In the libsamplerate bug post below, reproduce the passage from "Security Hyperventilating." to "for the report." word for word.

**Passage provided**:
====================
Sat, 14 Feb 2009

Security Hyperventilating.

Just today, David Cournapeau and Lev Givon found a bug in all versions of libsamplerate up to and including 0.1.6. The bug causes a segfault and is basically the same as a bug I thought I fixed last year that resulted in the following entry in the ChangeLog:


  2008-07-02  Erik de Castro Lopo  <erikd AT mega-nerd DOT com>

     * src/src_sinc.c
     Fix buffer overrrun bug at extreme low conversion ratios. Thanks to Russell
     O'Connor for the report.

That bug fix went into version 0.1.4 of libsamplerate which was released on July 2nd, 2008. As a result, I was contacted by computer security firm Secunia Research on July 3rd and asked the following questions:

I replied with a reasonably full explanation and stated that while this bug, if triggered, would crash the program, it was not, in my opinion, exploitable. Secunia Research was happy with my explanation and analysis and I thought that was that.

However, in November of 2008 there was a flurry of security advisories which quoted the above ChangeLog entry but got the security implications completely wrong. The curious thing was that no-one, not a single person contacted me or the project mailing list to ask about the severity of the problem.
====================
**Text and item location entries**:
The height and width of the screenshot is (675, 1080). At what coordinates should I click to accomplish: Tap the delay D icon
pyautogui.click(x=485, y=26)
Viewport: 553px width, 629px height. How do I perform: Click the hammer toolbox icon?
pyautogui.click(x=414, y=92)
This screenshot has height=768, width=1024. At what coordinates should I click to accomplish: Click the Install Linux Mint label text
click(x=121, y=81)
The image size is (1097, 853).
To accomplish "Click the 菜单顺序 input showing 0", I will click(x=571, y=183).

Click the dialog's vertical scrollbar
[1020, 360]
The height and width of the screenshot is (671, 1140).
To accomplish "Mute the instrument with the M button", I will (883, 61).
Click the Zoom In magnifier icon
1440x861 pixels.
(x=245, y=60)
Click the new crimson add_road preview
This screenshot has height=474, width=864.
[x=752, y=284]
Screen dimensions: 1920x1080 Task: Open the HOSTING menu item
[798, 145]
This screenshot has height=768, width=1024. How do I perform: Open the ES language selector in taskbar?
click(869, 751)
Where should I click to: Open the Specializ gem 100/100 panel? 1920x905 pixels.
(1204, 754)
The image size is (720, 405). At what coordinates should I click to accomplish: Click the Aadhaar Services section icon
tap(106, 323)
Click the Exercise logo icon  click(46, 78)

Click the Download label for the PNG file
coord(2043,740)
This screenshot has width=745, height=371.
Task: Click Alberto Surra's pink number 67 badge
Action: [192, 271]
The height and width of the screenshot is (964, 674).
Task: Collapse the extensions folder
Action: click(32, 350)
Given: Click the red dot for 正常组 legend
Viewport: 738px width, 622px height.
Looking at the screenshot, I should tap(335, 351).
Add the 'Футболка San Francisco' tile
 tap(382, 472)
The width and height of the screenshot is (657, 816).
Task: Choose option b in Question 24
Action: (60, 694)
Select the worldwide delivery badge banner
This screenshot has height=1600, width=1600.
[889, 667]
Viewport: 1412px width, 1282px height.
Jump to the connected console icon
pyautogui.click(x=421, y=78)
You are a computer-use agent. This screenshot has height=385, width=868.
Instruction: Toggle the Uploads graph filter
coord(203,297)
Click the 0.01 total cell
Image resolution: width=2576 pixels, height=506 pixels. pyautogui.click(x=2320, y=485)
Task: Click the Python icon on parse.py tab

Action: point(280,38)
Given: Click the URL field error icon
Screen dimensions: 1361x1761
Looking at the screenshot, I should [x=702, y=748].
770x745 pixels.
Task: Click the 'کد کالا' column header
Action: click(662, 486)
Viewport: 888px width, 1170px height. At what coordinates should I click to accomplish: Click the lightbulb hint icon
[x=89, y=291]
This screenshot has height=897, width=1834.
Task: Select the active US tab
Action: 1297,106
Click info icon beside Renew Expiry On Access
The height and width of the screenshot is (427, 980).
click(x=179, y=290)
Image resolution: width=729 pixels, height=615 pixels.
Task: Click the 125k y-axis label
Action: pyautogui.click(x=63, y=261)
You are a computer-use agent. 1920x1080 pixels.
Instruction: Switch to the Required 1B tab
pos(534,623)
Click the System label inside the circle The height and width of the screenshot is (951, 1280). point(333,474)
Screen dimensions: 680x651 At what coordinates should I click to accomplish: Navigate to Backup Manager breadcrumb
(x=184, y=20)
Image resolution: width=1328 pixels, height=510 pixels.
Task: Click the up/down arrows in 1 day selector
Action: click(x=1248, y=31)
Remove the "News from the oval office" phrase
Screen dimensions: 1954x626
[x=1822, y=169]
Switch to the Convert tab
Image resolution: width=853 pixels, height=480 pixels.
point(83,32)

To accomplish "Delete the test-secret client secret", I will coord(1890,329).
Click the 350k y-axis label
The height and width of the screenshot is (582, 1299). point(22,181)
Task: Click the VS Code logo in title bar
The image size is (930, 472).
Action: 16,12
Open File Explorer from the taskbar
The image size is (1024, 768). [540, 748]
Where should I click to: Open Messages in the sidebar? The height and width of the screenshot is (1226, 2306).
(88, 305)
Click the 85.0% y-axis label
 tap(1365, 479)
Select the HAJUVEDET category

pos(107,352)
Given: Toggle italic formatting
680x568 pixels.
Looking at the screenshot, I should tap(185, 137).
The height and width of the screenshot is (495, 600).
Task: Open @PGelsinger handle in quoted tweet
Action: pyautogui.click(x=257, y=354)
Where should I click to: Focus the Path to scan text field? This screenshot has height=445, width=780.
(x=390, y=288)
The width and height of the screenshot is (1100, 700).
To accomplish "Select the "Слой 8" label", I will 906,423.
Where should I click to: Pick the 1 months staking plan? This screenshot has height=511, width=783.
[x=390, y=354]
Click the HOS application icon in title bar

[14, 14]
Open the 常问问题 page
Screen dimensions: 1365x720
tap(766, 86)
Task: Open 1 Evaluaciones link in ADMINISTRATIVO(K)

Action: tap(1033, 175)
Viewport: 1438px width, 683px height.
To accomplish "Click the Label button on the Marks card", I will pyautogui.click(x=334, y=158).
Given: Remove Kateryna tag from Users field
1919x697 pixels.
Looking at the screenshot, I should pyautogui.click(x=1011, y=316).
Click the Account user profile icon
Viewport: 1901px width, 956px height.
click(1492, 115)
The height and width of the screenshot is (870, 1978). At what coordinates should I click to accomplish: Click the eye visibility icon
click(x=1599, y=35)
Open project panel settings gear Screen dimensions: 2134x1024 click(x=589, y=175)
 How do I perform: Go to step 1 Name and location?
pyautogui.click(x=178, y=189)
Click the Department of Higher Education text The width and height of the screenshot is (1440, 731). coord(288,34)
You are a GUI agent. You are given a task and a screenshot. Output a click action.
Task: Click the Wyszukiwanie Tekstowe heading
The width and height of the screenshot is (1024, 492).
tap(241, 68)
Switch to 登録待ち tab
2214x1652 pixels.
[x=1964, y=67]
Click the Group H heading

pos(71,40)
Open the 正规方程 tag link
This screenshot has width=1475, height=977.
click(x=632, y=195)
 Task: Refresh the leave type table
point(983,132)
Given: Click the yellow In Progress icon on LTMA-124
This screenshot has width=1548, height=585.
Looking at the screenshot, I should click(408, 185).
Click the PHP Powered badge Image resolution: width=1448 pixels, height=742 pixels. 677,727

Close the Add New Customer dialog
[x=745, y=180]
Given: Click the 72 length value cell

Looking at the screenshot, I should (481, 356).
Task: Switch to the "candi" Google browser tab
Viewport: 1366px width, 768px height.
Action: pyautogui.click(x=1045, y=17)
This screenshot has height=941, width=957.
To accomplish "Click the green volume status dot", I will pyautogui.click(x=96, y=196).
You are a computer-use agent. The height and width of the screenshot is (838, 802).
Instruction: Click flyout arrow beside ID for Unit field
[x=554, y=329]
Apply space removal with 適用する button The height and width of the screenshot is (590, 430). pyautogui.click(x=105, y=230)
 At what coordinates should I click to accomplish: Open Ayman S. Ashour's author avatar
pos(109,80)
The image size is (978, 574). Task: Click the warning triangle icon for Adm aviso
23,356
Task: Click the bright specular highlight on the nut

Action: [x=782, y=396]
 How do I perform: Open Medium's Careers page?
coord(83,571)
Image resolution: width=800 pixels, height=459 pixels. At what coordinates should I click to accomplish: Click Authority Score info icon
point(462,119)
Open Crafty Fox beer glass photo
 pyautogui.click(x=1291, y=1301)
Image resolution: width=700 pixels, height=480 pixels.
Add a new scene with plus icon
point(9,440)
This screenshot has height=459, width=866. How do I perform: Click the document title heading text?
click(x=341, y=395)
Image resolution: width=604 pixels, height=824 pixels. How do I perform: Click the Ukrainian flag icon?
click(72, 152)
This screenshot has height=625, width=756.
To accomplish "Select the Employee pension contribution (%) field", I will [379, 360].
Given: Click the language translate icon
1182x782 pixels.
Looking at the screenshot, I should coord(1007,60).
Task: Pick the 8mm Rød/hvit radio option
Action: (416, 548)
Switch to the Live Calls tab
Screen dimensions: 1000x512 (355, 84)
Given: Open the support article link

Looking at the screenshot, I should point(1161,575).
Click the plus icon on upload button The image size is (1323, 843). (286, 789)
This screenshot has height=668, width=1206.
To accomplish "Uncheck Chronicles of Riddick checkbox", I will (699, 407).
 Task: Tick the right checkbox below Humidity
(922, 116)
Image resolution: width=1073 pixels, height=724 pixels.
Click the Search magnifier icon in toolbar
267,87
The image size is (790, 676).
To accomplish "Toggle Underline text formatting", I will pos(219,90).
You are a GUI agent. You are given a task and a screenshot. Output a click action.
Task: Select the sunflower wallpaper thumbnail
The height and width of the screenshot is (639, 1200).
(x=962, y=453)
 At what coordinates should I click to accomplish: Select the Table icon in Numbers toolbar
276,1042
====================
**Final result**:
Security Hyperventilating.

Just today, David Cournapeau and Lev Givon found a bug in all versions of libsamplerate up to and including 0.1.6. The bug causes a segfault and is basically the same as a bug I thought I fixed last year that resulted in the following entry in the ChangeLog:


  2008-07-02  Erik de Castro Lopo  <erikd AT mega-nerd DOT com>

     * src/src_sinc.c
     Fix buffer overrrun bug at extreme low conversion ratios. Thanks to Russell
     O'Connor for the report.